● Exercise requirements: Shift the rows that begin at the line containing "You are a computer-use agent. Screen dimensions: 829x518" and stop after the line containing "pos(760,247)", adding 131 to every coordinate in the answers. Reproduce these lines alone, requests included, and leave the pictures out.

+-------+

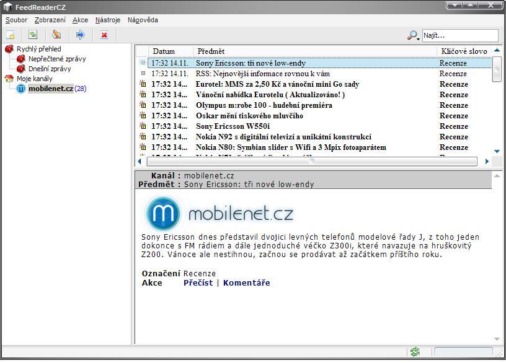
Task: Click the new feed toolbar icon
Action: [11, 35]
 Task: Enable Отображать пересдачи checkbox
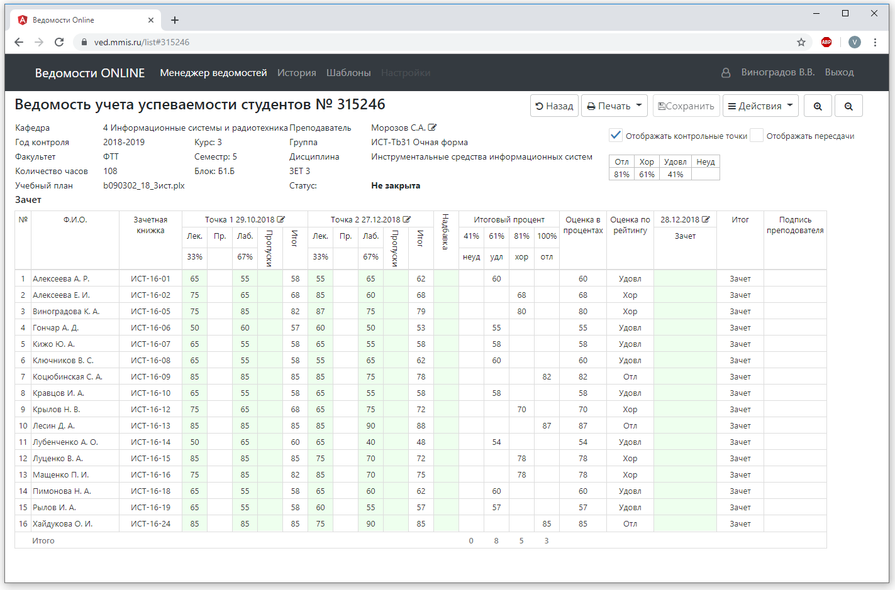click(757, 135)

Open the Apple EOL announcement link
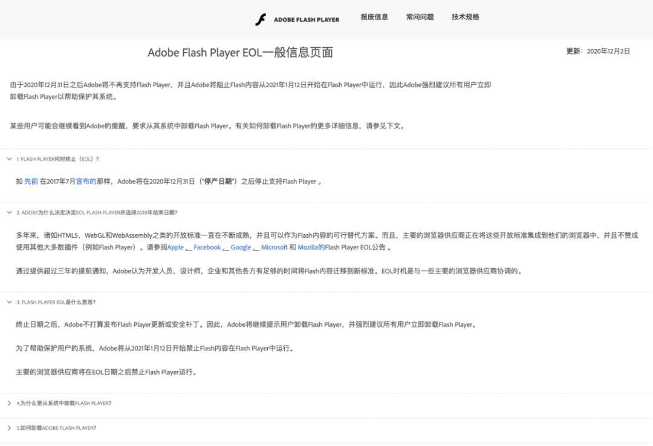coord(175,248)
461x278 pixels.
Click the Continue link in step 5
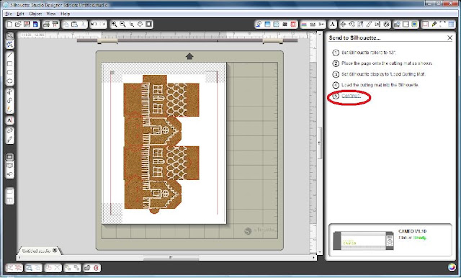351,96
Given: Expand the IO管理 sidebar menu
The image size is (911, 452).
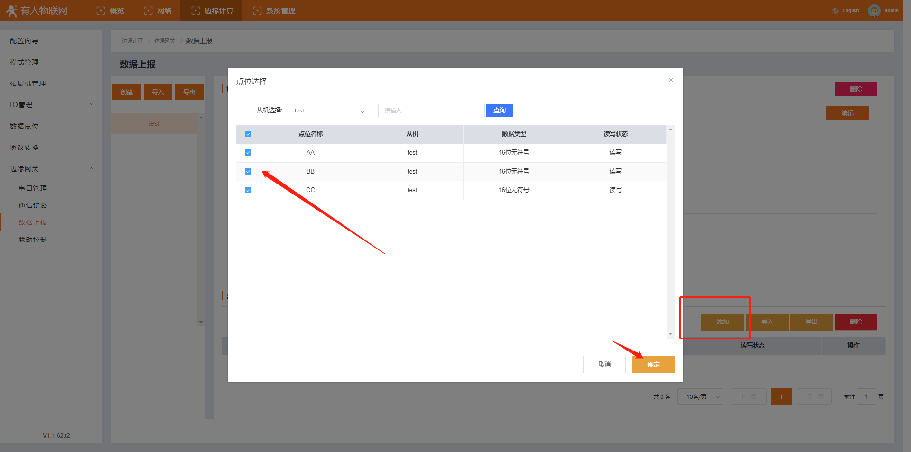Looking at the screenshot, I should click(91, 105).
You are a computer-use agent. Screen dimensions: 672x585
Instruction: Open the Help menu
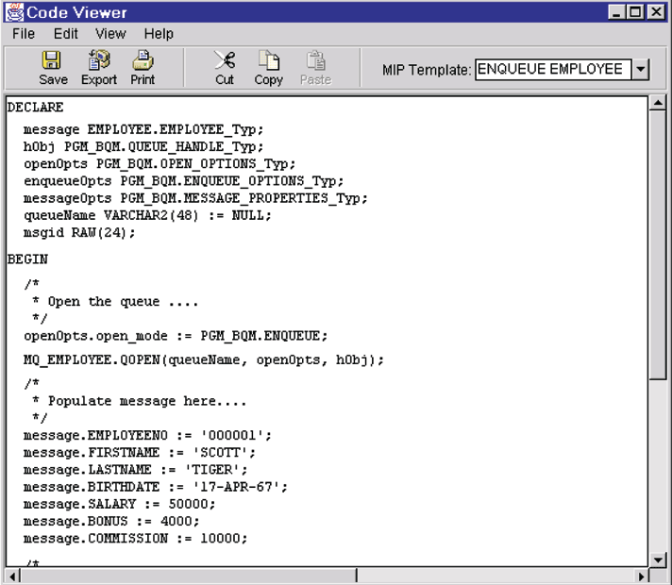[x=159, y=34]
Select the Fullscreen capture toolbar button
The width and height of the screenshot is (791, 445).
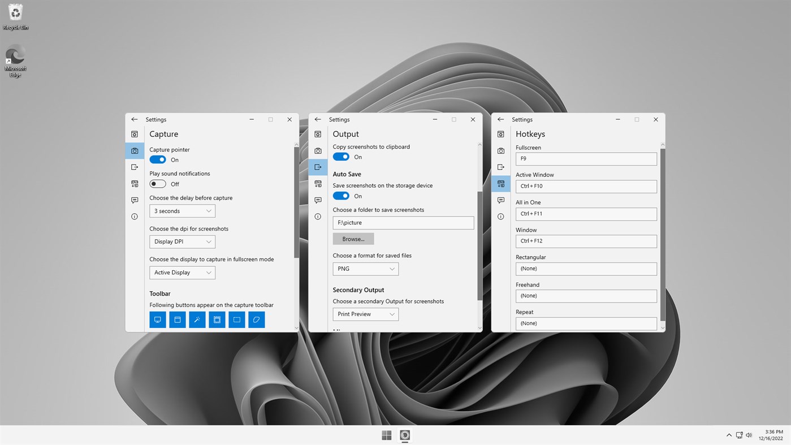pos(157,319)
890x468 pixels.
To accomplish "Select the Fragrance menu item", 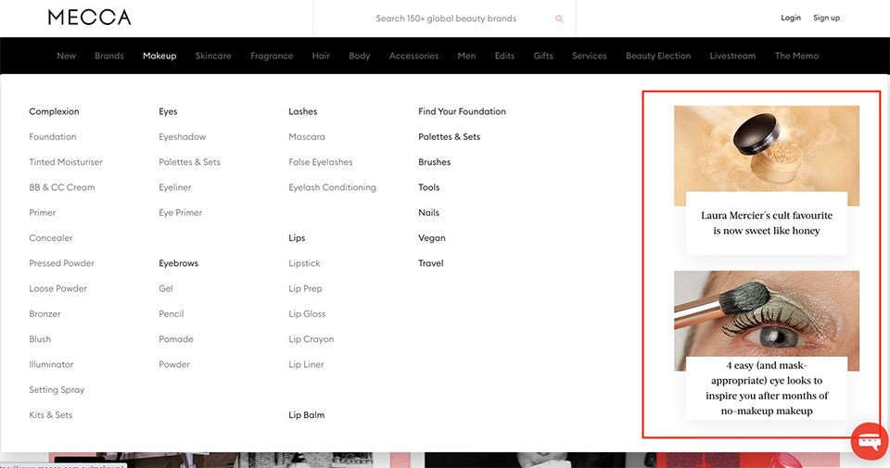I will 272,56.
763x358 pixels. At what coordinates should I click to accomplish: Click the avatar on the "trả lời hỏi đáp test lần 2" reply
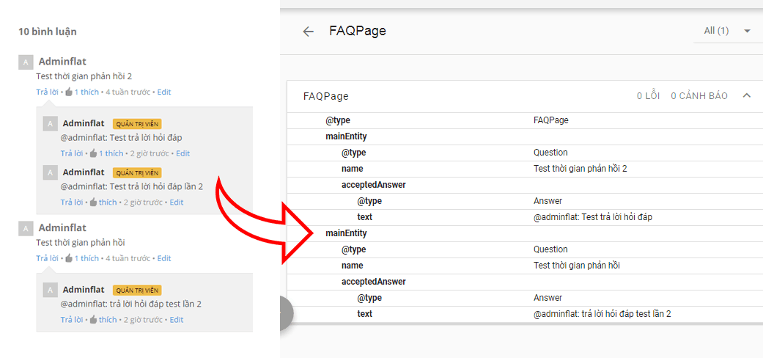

+-------+

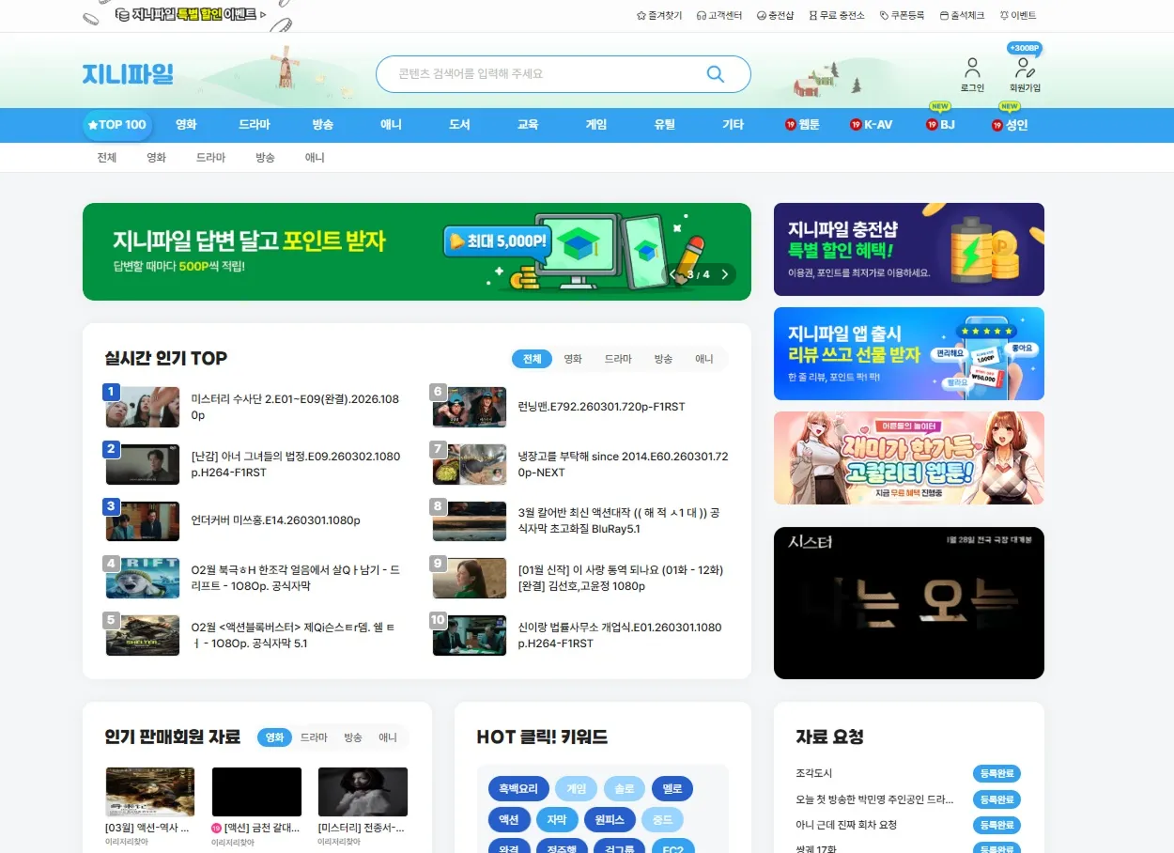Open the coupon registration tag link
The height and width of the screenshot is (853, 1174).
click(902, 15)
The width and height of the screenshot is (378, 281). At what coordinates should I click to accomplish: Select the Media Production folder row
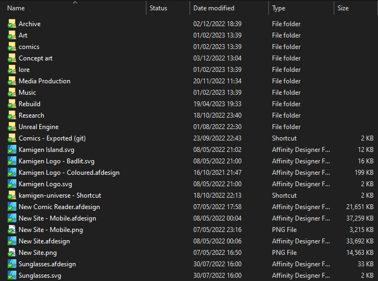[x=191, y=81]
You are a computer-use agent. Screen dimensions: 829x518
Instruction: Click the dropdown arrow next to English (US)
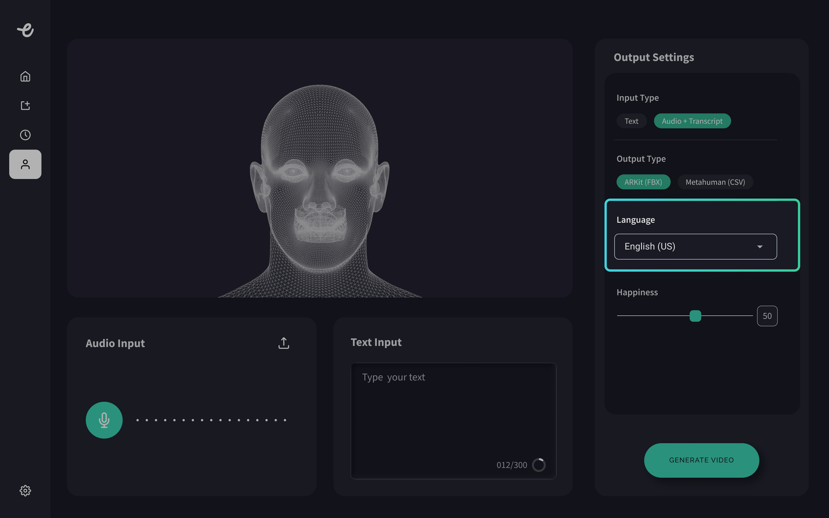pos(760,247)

+-------+

● Complete answer:
You are a computer-use agent. Screen dimensions: 829x518
Instruction: Click the dropdown arrow next to English (US)
pos(891,378)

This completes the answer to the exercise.